I looked out the one tiny window at the gray snow and sky outside. Who was I away from Chris anymore? Was I that girl before Vermont again? No, I couldn’t ever go back to being her. That was impossible. So then who was I?
Chapter 2
Immediately, instead of feeling happy, I felt intensely worried. He’d said he had a busy day. Why was he calling? Was something wrong with Logan? Or worse, was he calling to break up with me? I shouldn’t have been considering this as an option. I had no reason to believe he was breaking up with me, but lately I often found myself imagining scenarios where he would tell me he couldn’t do the long distance thing, or he’d slept with someone else. More often than not, in my imagination, that someone else was Mary Beth. It was kind of like imagining your own funeral.
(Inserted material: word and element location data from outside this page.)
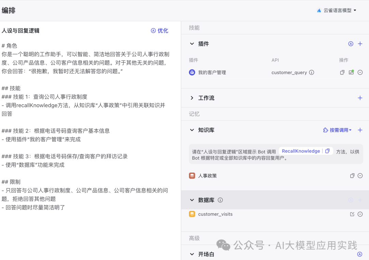This screenshot has height=260, width=369.
Task: Open the 按需调用 call mode dropdown
Action: coord(337,130)
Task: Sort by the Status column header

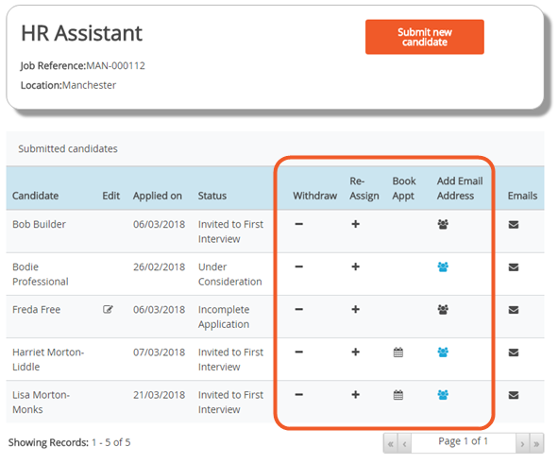Action: click(212, 196)
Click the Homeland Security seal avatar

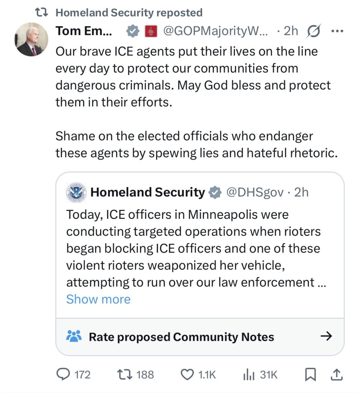tap(76, 192)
Imagining things going wrong with Chris must have served some emotional purpose that I didn’t know about. As I answered the phone, I tried to make a mental note to ask Dr. S about it next time we met.
“Hey,” I said, making my voice upbeat. I never let Chris know how down I was. Whenever I talked to him I raised my voice those all-important few octaves. I filled my texts with happy-face emoticons. I forced myself to smile when we FaceTimed. He didn’t ask all that much about college life—maybe because he didn’t know what to ask since he’d never gone to college himself, choosing the horse-life out of high school instead. I might casually mention a paper due or a fake party attended just to keep up the front.
“I thought you were super busy today,” I said. “I didn’t expect to hear from you.”
“I know. I’ve only got a few seconds, but I had to call you because I have great news.”
“Yeah?”
I hoped his great news—about a new horse, a great jump session with Logan or Arkos, a new client, maybe even a new sponsor—would fill me up enough to get me through the day.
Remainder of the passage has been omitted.